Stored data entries

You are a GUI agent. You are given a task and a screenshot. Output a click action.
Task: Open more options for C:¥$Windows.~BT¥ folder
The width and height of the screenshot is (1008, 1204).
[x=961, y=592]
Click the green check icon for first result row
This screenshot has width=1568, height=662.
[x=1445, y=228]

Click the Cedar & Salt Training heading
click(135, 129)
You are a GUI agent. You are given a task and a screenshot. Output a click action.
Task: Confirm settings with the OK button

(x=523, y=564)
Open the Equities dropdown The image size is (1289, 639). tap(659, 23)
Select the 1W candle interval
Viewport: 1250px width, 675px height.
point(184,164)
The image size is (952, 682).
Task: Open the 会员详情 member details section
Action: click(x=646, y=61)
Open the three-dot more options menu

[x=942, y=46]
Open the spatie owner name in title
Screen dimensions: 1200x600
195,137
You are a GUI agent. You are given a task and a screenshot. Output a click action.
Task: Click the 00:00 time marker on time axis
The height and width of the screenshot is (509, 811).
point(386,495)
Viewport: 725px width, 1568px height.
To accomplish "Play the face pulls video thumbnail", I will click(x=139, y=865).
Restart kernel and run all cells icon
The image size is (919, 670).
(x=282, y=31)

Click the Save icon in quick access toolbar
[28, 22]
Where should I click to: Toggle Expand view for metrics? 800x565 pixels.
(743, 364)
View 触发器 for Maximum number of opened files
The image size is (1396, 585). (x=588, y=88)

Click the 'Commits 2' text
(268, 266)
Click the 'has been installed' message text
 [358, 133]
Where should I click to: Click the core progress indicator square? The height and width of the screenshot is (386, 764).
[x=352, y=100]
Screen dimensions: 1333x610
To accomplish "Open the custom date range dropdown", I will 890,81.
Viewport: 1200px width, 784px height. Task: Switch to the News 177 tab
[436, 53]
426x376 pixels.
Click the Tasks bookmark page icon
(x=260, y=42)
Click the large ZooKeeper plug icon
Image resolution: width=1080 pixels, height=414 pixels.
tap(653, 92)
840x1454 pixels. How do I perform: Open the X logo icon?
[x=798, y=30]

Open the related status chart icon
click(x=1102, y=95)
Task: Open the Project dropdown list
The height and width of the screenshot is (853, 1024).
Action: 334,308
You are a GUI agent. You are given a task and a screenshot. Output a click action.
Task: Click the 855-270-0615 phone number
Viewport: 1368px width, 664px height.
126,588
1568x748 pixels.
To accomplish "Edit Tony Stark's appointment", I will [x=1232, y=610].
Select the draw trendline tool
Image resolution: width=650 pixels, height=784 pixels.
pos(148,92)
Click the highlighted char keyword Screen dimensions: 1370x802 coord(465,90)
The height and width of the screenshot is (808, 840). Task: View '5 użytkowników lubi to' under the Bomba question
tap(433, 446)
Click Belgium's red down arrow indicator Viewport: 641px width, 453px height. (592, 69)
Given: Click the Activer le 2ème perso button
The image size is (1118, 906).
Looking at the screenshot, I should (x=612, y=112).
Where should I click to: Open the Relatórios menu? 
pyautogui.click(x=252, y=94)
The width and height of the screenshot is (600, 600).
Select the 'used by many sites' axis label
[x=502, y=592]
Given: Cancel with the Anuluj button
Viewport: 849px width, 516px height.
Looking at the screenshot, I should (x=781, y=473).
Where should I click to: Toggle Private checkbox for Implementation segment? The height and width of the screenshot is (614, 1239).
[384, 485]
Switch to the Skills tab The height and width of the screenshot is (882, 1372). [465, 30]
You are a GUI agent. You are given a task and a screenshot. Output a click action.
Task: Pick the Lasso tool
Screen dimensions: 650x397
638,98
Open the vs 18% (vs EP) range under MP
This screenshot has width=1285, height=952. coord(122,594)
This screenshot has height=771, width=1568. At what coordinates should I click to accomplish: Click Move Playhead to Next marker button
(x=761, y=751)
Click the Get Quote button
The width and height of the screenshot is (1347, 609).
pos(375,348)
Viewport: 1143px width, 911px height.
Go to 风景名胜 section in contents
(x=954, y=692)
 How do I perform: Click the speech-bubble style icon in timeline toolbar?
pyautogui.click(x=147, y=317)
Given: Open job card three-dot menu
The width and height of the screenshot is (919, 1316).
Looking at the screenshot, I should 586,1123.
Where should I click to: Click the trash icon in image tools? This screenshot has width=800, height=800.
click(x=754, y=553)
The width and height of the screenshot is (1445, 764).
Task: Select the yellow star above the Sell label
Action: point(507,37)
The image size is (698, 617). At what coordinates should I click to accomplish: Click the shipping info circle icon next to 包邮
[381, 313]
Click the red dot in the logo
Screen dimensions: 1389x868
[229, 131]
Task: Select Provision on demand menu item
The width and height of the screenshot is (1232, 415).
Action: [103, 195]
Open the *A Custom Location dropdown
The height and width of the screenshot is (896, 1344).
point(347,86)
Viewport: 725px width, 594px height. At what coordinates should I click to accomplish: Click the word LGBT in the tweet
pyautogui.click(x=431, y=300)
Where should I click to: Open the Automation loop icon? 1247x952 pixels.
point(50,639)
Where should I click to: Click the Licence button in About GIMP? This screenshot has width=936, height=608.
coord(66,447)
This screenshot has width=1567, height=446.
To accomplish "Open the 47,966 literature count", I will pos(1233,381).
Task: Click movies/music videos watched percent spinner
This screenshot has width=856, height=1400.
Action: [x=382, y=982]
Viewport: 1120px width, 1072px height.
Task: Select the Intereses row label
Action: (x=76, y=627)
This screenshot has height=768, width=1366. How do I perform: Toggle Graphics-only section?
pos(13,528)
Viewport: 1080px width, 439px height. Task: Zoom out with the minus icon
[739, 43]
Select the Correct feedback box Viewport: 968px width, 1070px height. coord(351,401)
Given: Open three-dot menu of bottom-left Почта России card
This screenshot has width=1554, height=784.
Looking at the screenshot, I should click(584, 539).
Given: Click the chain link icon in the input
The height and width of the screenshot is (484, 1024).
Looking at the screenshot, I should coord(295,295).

- _ACTION ITEM_: Repeat the data in full, matching each line exactly.

- _ANSWER SECTION_:
You are a GUI agent. You are given a task and a screenshot. Output a click action.
Task: Open more options for C:¥$Windows.~BT¥ folder
The width and height of the screenshot is (1008, 1204).
[x=961, y=592]
Click the green check icon for first result row
This screenshot has width=1568, height=662.
[x=1445, y=228]

Click the Cedar & Salt Training heading
click(135, 129)
You are a GUI agent. You are given a task and a screenshot. Output a click action.
Task: Confirm settings with the OK button

(x=523, y=564)
Open the Equities dropdown The image size is (1289, 639). tap(659, 23)
Select the 1W candle interval
Viewport: 1250px width, 675px height.
point(184,164)
The image size is (952, 682).
Task: Open the 会员详情 member details section
Action: click(x=646, y=61)
Open the three-dot more options menu

[x=942, y=46]
Open the spatie owner name in title
Screen dimensions: 1200x600
195,137
You are a GUI agent. You are given a task and a screenshot. Output a click action.
Task: Click the 00:00 time marker on time axis
The height and width of the screenshot is (509, 811).
point(386,495)
Viewport: 725px width, 1568px height.
To accomplish "Play the face pulls video thumbnail", I will click(x=139, y=865).
Restart kernel and run all cells icon
The image size is (919, 670).
(x=282, y=31)

Click the Save icon in quick access toolbar
[28, 22]
Where should I click to: Toggle Expand view for metrics? 800x565 pixels.
(743, 364)
View 触发器 for Maximum number of opened files
The image size is (1396, 585). (x=588, y=88)

Click the 'Commits 2' text
(268, 266)
Click the 'has been installed' message text
 [358, 133]
Where should I click to: Click the core progress indicator square? The height and width of the screenshot is (386, 764).
[x=352, y=100]
Screen dimensions: 1333x610
To accomplish "Open the custom date range dropdown", I will 890,81.
Viewport: 1200px width, 784px height. Task: Switch to the News 177 tab
[436, 53]
426x376 pixels.
Click the Tasks bookmark page icon
(x=260, y=42)
Click the large ZooKeeper plug icon
Image resolution: width=1080 pixels, height=414 pixels.
tap(653, 92)
840x1454 pixels. How do I perform: Open the X logo icon?
[x=798, y=30]

Open the related status chart icon
click(x=1102, y=95)
Task: Open the Project dropdown list
The height and width of the screenshot is (853, 1024).
Action: 334,308
You are a GUI agent. You are given a task and a screenshot. Output a click action.
Task: Click the 855-270-0615 phone number
Viewport: 1368px width, 664px height.
126,588
1568x748 pixels.
To accomplish "Edit Tony Stark's appointment", I will [x=1232, y=610].
Select the draw trendline tool
Image resolution: width=650 pixels, height=784 pixels.
pos(148,92)
Click the highlighted char keyword Screen dimensions: 1370x802 coord(465,90)
The height and width of the screenshot is (808, 840). Task: View '5 użytkowników lubi to' under the Bomba question
tap(433, 446)
Click Belgium's red down arrow indicator Viewport: 641px width, 453px height. (592, 69)
Given: Click the Activer le 2ème perso button
The image size is (1118, 906).
Looking at the screenshot, I should (x=612, y=112).
Where should I click to: Open the Relatórios menu? 
pyautogui.click(x=252, y=94)
The width and height of the screenshot is (600, 600).
Select the 'used by many sites' axis label
[x=502, y=592]
Given: Cancel with the Anuluj button
Viewport: 849px width, 516px height.
Looking at the screenshot, I should (x=781, y=473).
Where should I click to: Toggle Private checkbox for Implementation segment? The height and width of the screenshot is (614, 1239).
[384, 485]
Switch to the Skills tab The height and width of the screenshot is (882, 1372). [465, 30]
You are a GUI agent. You are given a task and a screenshot. Output a click action.
Task: Pick the Lasso tool
Screen dimensions: 650x397
638,98
Open the vs 18% (vs EP) range under MP
This screenshot has width=1285, height=952. coord(122,594)
This screenshot has height=771, width=1568. At what coordinates should I click to accomplish: Click Move Playhead to Next marker button
(x=761, y=751)
Click the Get Quote button
The width and height of the screenshot is (1347, 609).
pos(375,348)
Viewport: 1143px width, 911px height.
Go to 风景名胜 section in contents
(x=954, y=692)
 How do I perform: Click the speech-bubble style icon in timeline toolbar?
pyautogui.click(x=147, y=317)
Given: Open job card three-dot menu
The width and height of the screenshot is (919, 1316).
Looking at the screenshot, I should 586,1123.
Where should I click to: Click the trash icon in image tools? This screenshot has width=800, height=800.
click(x=754, y=553)
The width and height of the screenshot is (1445, 764).
Task: Select the yellow star above the Sell label
Action: point(507,37)
The image size is (698, 617). At what coordinates should I click to accomplish: Click the shipping info circle icon next to 包邮
[381, 313]
Click the red dot in the logo
Screen dimensions: 1389x868
[229, 131]
Task: Select Provision on demand menu item
The width and height of the screenshot is (1232, 415).
Action: [103, 195]
Open the *A Custom Location dropdown
The height and width of the screenshot is (896, 1344).
point(347,86)
Viewport: 725px width, 594px height. At what coordinates should I click to accomplish: Click the word LGBT in the tweet
pyautogui.click(x=431, y=300)
Where should I click to: Open the Automation loop icon? 1247x952 pixels.
point(50,639)
Where should I click to: Click the Licence button in About GIMP? This screenshot has width=936, height=608.
coord(66,447)
This screenshot has width=1567, height=446.
To accomplish "Open the 47,966 literature count", I will pos(1233,381).
Task: Click movies/music videos watched percent spinner
This screenshot has width=856, height=1400.
Action: [x=382, y=982]
Viewport: 1120px width, 1072px height.
Task: Select the Intereses row label
Action: (x=76, y=627)
This screenshot has height=768, width=1366. How do I perform: Toggle Graphics-only section?
pos(13,528)
Viewport: 1080px width, 439px height. Task: Zoom out with the minus icon
[739, 43]
Select the Correct feedback box Viewport: 968px width, 1070px height. coord(351,401)
Given: Open three-dot menu of bottom-left Почта России card
This screenshot has width=1554, height=784.
Looking at the screenshot, I should click(584, 539).
Given: Click the chain link icon in the input
The height and width of the screenshot is (484, 1024).
Looking at the screenshot, I should coord(295,295).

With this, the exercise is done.